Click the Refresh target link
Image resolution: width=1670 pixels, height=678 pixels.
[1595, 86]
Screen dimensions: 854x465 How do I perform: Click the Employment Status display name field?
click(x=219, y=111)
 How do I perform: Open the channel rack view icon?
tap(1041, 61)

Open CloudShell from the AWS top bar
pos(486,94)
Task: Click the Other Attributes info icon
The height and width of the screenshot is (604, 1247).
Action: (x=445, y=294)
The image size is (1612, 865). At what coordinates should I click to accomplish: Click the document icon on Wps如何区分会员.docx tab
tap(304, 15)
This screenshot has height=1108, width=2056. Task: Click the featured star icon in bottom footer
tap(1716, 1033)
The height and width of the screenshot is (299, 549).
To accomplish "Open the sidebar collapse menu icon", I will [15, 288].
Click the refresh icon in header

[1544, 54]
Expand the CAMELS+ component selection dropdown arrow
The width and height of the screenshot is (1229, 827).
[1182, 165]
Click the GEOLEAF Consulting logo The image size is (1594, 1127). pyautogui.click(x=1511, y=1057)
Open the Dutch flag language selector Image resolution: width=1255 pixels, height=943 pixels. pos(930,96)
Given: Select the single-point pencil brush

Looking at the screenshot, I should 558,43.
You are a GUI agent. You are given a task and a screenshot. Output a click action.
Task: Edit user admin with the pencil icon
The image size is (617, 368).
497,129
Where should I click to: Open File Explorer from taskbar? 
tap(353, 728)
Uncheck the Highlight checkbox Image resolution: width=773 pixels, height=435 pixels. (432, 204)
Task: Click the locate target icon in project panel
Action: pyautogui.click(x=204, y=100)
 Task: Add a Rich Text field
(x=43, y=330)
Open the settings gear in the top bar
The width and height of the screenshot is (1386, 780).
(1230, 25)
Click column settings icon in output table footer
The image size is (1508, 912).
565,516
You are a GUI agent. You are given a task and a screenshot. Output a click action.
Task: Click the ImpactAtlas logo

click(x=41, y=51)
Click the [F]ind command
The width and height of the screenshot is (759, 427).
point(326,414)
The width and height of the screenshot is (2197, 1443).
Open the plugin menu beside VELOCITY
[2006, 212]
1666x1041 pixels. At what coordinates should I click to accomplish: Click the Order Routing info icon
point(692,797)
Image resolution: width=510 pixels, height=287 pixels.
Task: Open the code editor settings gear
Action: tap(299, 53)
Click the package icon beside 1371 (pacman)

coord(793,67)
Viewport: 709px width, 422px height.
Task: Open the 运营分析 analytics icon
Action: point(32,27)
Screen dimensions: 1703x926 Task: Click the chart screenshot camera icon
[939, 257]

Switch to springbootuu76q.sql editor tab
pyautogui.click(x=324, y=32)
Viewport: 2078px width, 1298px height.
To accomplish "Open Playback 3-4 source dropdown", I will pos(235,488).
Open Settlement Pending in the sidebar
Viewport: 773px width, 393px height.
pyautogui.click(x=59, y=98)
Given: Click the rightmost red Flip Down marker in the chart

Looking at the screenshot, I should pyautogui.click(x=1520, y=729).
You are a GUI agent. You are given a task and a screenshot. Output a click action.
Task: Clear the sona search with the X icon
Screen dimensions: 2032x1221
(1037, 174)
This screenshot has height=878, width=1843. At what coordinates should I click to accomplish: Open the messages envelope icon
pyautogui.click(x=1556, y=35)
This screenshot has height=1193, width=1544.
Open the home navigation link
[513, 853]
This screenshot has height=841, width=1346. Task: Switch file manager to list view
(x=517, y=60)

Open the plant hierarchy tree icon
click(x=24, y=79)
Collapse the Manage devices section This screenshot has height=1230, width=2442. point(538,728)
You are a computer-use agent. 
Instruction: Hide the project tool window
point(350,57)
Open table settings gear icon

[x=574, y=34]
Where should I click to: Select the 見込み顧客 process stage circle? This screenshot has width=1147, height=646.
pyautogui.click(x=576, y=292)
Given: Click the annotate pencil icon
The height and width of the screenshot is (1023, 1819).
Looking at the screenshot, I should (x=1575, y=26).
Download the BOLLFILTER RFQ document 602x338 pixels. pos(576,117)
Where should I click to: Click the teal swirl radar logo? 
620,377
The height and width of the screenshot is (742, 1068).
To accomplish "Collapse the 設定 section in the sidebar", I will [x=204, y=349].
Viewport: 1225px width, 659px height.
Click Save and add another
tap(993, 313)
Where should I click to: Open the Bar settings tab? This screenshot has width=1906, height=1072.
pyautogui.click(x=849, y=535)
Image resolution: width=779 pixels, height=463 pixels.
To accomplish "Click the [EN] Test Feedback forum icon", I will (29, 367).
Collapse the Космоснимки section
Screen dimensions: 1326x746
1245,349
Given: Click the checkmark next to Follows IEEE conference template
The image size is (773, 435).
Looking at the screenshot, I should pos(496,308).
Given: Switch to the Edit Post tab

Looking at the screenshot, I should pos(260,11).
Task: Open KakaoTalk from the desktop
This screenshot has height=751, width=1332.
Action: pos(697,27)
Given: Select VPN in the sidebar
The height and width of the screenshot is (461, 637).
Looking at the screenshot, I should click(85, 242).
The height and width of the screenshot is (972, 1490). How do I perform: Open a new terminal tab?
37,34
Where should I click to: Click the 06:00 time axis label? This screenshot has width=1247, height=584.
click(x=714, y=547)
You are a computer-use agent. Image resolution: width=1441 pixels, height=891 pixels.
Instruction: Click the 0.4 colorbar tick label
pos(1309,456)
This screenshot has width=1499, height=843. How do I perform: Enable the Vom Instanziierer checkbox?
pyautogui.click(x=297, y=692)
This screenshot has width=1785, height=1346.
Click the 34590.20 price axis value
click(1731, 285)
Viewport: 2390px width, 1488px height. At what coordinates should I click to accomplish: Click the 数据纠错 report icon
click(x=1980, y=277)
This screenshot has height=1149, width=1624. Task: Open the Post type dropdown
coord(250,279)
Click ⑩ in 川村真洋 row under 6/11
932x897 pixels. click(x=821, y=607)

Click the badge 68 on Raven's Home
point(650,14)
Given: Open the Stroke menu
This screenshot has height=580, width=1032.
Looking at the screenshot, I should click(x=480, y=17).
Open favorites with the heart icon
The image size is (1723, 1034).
________________
**EXERCISE REQUIREMENTS**
Produce the entries above once more, identical in every detail.

**WRITTEN SOLUTION**
Click the Refresh target link
Image resolution: width=1670 pixels, height=678 pixels.
[1595, 86]
Screen dimensions: 854x465 How do I perform: Click the Employment Status display name field?
click(x=219, y=111)
 How do I perform: Open the channel rack view icon?
tap(1041, 61)

Open CloudShell from the AWS top bar
pos(486,94)
Task: Click the Other Attributes info icon
The height and width of the screenshot is (604, 1247).
Action: (x=445, y=294)
The image size is (1612, 865). At what coordinates should I click to accomplish: Click the document icon on Wps如何区分会员.docx tab
tap(304, 15)
This screenshot has height=1108, width=2056. Task: Click the featured star icon in bottom footer
tap(1716, 1033)
The height and width of the screenshot is (299, 549).
To accomplish "Open the sidebar collapse menu icon", I will [15, 288].
Click the refresh icon in header

[1544, 54]
Expand the CAMELS+ component selection dropdown arrow
The width and height of the screenshot is (1229, 827).
[1182, 165]
Click the GEOLEAF Consulting logo The image size is (1594, 1127). pyautogui.click(x=1511, y=1057)
Open the Dutch flag language selector Image resolution: width=1255 pixels, height=943 pixels. pos(930,96)
Given: Select the single-point pencil brush

Looking at the screenshot, I should 558,43.
You are a GUI agent. You are given a task and a screenshot. Output a click action.
Task: Edit user admin with the pencil icon
The image size is (617, 368).
497,129
Where should I click to: Open File Explorer from taskbar? 
tap(353, 728)
Uncheck the Highlight checkbox Image resolution: width=773 pixels, height=435 pixels. (432, 204)
Task: Click the locate target icon in project panel
Action: pyautogui.click(x=204, y=100)
 Task: Add a Rich Text field
(x=43, y=330)
Open the settings gear in the top bar
The width and height of the screenshot is (1386, 780).
(1230, 25)
Click column settings icon in output table footer
The image size is (1508, 912).
565,516
You are a GUI agent. You are given a task and a screenshot. Output a click action.
Task: Click the ImpactAtlas logo

click(x=41, y=51)
Click the [F]ind command
The width and height of the screenshot is (759, 427).
point(326,414)
The width and height of the screenshot is (2197, 1443).
Open the plugin menu beside VELOCITY
[2006, 212]
1666x1041 pixels. At what coordinates should I click to accomplish: Click the Order Routing info icon
point(692,797)
Image resolution: width=510 pixels, height=287 pixels.
Task: Open the code editor settings gear
Action: tap(299, 53)
Click the package icon beside 1371 (pacman)

coord(793,67)
Viewport: 709px width, 422px height.
Task: Open the 运营分析 analytics icon
Action: point(32,27)
Screen dimensions: 1703x926 Task: Click the chart screenshot camera icon
[939, 257]

Switch to springbootuu76q.sql editor tab
pyautogui.click(x=324, y=32)
Viewport: 2078px width, 1298px height.
To accomplish "Open Playback 3-4 source dropdown", I will pos(235,488).
Open Settlement Pending in the sidebar
Viewport: 773px width, 393px height.
pyautogui.click(x=59, y=98)
Given: Click the rightmost red Flip Down marker in the chart

Looking at the screenshot, I should pyautogui.click(x=1520, y=729).
You are a GUI agent. You are given a task and a screenshot. Output a click action.
Task: Clear the sona search with the X icon
Screen dimensions: 2032x1221
(1037, 174)
This screenshot has height=878, width=1843. At what coordinates should I click to accomplish: Open the messages envelope icon
pyautogui.click(x=1556, y=35)
This screenshot has height=1193, width=1544.
Open the home navigation link
[513, 853]
This screenshot has height=841, width=1346. Task: Switch file manager to list view
(x=517, y=60)

Open the plant hierarchy tree icon
click(x=24, y=79)
Collapse the Manage devices section This screenshot has height=1230, width=2442. point(538,728)
You are a computer-use agent. 
Instruction: Hide the project tool window
point(350,57)
Open table settings gear icon

[x=574, y=34]
Where should I click to: Select the 見込み顧客 process stage circle? This screenshot has width=1147, height=646.
pyautogui.click(x=576, y=292)
Given: Click the annotate pencil icon
The height and width of the screenshot is (1023, 1819).
Looking at the screenshot, I should (x=1575, y=26).
Download the BOLLFILTER RFQ document 602x338 pixels. pos(576,117)
Where should I click to: Click the teal swirl radar logo? 
620,377
The height and width of the screenshot is (742, 1068).
To accomplish "Collapse the 設定 section in the sidebar", I will [x=204, y=349].
Viewport: 1225px width, 659px height.
Click Save and add another
tap(993, 313)
Where should I click to: Open the Bar settings tab? This screenshot has width=1906, height=1072.
pyautogui.click(x=849, y=535)
Image resolution: width=779 pixels, height=463 pixels.
To accomplish "Click the [EN] Test Feedback forum icon", I will (29, 367).
Collapse the Космоснимки section
Screen dimensions: 1326x746
1245,349
Given: Click the checkmark next to Follows IEEE conference template
The image size is (773, 435).
Looking at the screenshot, I should pos(496,308).
Given: Switch to the Edit Post tab

Looking at the screenshot, I should pos(260,11).
Task: Open KakaoTalk from the desktop
This screenshot has height=751, width=1332.
Action: pos(697,27)
Given: Select VPN in the sidebar
The height and width of the screenshot is (461, 637).
Looking at the screenshot, I should click(85, 242).
The height and width of the screenshot is (972, 1490). How do I perform: Open a new terminal tab?
37,34
Where should I click to: Click the 06:00 time axis label? This screenshot has width=1247, height=584.
click(x=714, y=547)
You are a computer-use agent. Image resolution: width=1441 pixels, height=891 pixels.
Instruction: Click the 0.4 colorbar tick label
pos(1309,456)
This screenshot has width=1499, height=843. How do I perform: Enable the Vom Instanziierer checkbox?
pyautogui.click(x=297, y=692)
This screenshot has width=1785, height=1346.
Click the 34590.20 price axis value
click(1731, 285)
Viewport: 2390px width, 1488px height. At what coordinates should I click to accomplish: Click the 数据纠错 report icon
click(x=1980, y=277)
This screenshot has height=1149, width=1624. Task: Open the Post type dropdown
coord(250,279)
Click ⑩ in 川村真洋 row under 6/11
932x897 pixels. click(x=821, y=607)

Click the badge 68 on Raven's Home
point(650,14)
Given: Open the Stroke menu
This screenshot has height=580, width=1032.
Looking at the screenshot, I should click(x=480, y=17).
Open favorites with the heart icon
The image size is (1723, 1034).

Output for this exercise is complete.